Termination of the algorithm is immediate, while its correctness can be obtained by simply combining the semantic test given at the end Section 6 with Lemmata 2, 3, and 4. □

As for the running time, we observe that, due to the discussion after Lemma 5, we can concentrate only on pwfs $W$ whose range contains only constants and variables whose names lengths are of polynomial size with respect to the input OBDM system Σ, and therefore the overall $W$ is of polynomial size with respect to Σ since the number of constants in D is polynomial. Furthermore, we can check in polynomial time whether $W$ is a pwf of $(M (D), \vec{a})$ on $(C_{O}^{M (D^{'})}, \vec{b^{'}})$ , i.e., whether all the terms in the range of $W$ occur in $dom (C_{O}^{M (D^{'})})$ as follows. For each term t in the range of $W$ , we compute $p_{t} (D^{'})$ , where $p_{t}$ is the guessed application of $M$ on $D^{'}$ for the term t (of course, we first need to check whether $h_{m}$ is a homomorphism from the atoms on the left-hand side of m to $D^{'}$ ). Starting from the set $p_{t} (D^{'})$ of atoms, we then iteratively apply the guessed ontology assertions in the sequence $ρ_{t}$ for the term t one after the other, each time by applying the considered ontology assertion in a single chase step over all the atoms obtained so far. Finally, we check whether the term t occurs in the overall set of atoms obtained in this way.

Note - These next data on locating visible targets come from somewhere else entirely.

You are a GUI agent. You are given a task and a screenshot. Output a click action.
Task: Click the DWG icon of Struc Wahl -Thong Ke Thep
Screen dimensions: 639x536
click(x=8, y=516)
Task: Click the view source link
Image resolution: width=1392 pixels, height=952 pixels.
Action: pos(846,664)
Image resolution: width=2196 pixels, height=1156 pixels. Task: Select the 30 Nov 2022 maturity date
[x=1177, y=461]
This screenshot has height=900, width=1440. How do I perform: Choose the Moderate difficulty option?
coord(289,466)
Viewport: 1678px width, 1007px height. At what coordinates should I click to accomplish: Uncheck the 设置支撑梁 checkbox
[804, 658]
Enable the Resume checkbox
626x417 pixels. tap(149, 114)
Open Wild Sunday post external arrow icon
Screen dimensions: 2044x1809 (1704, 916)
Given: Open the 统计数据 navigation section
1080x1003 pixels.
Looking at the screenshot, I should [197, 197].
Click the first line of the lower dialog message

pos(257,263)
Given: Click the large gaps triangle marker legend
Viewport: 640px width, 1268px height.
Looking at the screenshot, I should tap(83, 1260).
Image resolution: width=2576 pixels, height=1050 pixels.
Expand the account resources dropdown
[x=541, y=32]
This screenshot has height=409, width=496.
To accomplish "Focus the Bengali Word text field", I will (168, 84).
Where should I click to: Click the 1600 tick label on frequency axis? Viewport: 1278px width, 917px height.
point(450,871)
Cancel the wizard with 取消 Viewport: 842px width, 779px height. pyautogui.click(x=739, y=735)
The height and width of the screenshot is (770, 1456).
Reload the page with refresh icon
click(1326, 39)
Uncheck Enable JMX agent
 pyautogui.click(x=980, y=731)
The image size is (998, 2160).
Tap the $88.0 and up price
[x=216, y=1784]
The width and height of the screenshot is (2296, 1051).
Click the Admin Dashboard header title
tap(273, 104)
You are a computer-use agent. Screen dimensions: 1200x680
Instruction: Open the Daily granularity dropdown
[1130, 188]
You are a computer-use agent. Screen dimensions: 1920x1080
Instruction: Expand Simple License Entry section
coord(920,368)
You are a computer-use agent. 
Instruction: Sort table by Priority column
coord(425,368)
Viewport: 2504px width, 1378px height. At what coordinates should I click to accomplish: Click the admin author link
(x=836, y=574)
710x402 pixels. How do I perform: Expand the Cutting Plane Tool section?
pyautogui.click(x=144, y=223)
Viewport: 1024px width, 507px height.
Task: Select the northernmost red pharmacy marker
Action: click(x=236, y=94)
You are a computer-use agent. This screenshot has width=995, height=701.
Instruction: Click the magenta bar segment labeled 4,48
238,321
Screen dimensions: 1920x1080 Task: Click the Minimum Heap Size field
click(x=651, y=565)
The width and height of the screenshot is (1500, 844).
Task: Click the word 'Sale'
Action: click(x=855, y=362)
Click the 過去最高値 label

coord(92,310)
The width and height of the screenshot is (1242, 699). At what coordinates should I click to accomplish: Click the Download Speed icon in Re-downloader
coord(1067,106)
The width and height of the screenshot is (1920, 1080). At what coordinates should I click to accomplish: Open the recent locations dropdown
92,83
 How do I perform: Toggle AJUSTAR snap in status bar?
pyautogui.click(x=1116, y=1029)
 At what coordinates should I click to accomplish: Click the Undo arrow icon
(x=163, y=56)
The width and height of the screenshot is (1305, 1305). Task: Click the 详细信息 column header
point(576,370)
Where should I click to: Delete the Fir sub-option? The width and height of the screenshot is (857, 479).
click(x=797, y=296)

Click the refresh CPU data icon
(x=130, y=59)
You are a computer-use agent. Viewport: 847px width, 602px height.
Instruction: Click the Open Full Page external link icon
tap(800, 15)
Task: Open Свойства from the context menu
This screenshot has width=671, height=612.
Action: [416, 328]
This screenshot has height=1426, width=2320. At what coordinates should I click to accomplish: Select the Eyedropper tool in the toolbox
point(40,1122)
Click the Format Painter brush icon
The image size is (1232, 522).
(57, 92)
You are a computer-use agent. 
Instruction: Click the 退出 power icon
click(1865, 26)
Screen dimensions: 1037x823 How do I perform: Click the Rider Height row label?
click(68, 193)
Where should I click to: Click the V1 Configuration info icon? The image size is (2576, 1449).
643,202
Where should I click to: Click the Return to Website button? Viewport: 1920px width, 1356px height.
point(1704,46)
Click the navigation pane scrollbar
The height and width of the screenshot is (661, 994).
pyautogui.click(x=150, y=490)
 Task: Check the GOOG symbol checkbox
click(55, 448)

Thus, with respect to the size of its input, the overall running time of the non-deterministic Algorithm 3 (CharExistence) is polynomial with an oracle for the decision problem CheckTotalExtension. As a consequence, we derive that the complement of $C HAR$ ( ${DL-Lite}_{R}$ , GLAV, UCQ) is in $NP$ with an oracle in $C$ , i.e., ${NP}^{C}$ , where $C$ is the computational complexity of CheckTotalExtension. As for the case of $S EP$ ( ${DL-Lite}_{R}$ , GLAV, UCQ), we can use a slight adaptation of the Algorithm 3 (CharExistence), which takes in the input an additional D-dataset $λ^{-}$ and modifies the step 5 of the algorithm by checking $\vec{b} \in λ^{-}$ instead of checking $\vec{b} \notin λ^{+}$ . This means that the complement of $S EP$ ( ${DL-Lite}_{R}$ , GLAV, UCQ) is in ${NP}^{C}$ as well, where $C$ is the computational complexity of CheckTotalExtension.

To conclude the proof of the upper bound, we are now going to show that CheckTotalExtension is in $Π_{2}^{p}$ (thus, $C = Π_{2}^{p}$ ), which gives us the desired $Σ_{3}^{p}$ upper bound for the complements of both $C HAR$ ( ${DL-Lite}_{R}$ , GLAV, UCQ) and $S EP$ ( ${DL-Lite}_{R}$ , GLAV, UCQ), and therefore this will show that both $C HAR$ ( ${DL-Lite}_{R}$ , GLAV, UCQ) and $S EP$ ( ${DL-Lite}_{R}$ , GLAV, UCQ) are in $Π_{3}^{p}$ , as required.

Upper bound for the decision problem CheckTotalExtension
Lemma 7.
CheckTotalExtension is in $Π_{2}^{p}$ .
Proof.
We recall that CheckTotalExtension is the problem of deciding, given an OBDM system $Σ = ⟨ O, S, M, D ⟩$ and a pwf $W$ of $(M (D), \vec{a})$ on $(C_{O}^{M (D^{'})}, \vec{b^{'}})$ , whether $W$ can be extended to a function f from $dom (M (D))$ to $dom (C_{O}^{M (D^{'})})$ witnessing that $(M (D), \vec{a}) \to (C_{O}^{M (D^{'})}, \vec{b^{'}})$ , i.e., such that $α \in M (D)$ implies $f (α) \in C_{O}^{M (D^{'})}$ for each $α \in M (D)$ .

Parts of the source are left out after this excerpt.